> **What this task involves**:
Copy each line below that contains the string "width". Case counts.

________________________________________

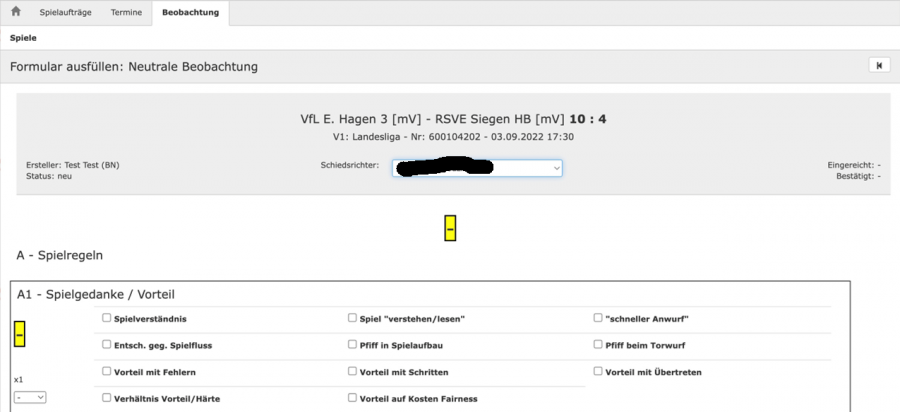Tick the "schneller Anwurf" checkbox
The width and height of the screenshot is (900, 412).
[598, 318]
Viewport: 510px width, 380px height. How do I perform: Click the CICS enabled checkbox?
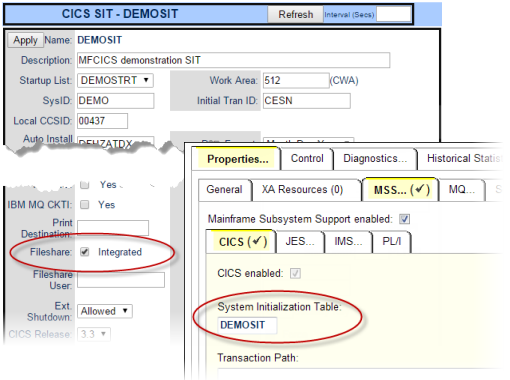tap(295, 274)
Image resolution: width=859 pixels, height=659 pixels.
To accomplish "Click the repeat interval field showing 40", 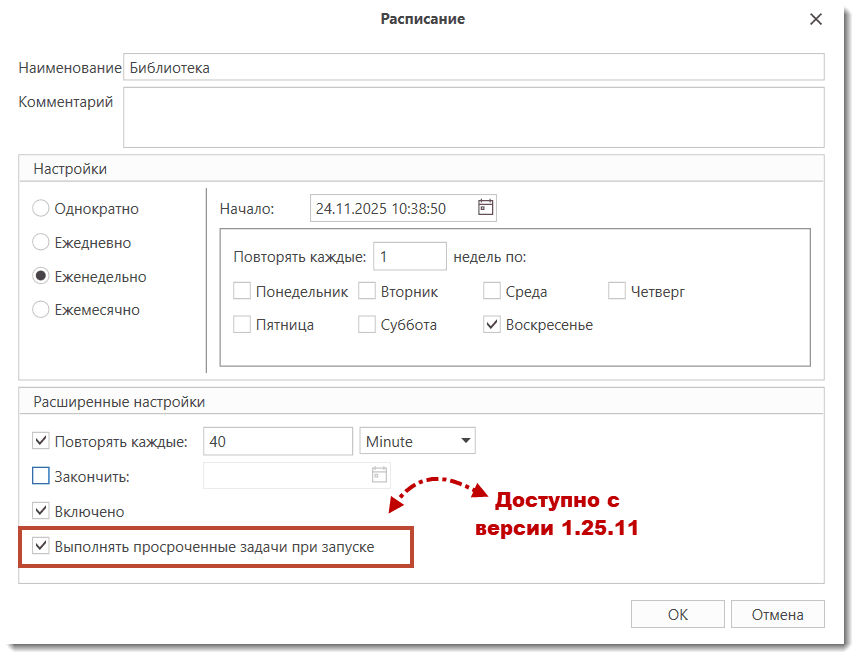I will coord(277,441).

________________________________________

> **Result of this exercise**:
The width and height of the screenshot is (900, 412).
Viewport: 510px width, 380px height. How do I perform: Click the CICS enabled checkbox?
Image resolution: width=859 pixels, height=659 pixels.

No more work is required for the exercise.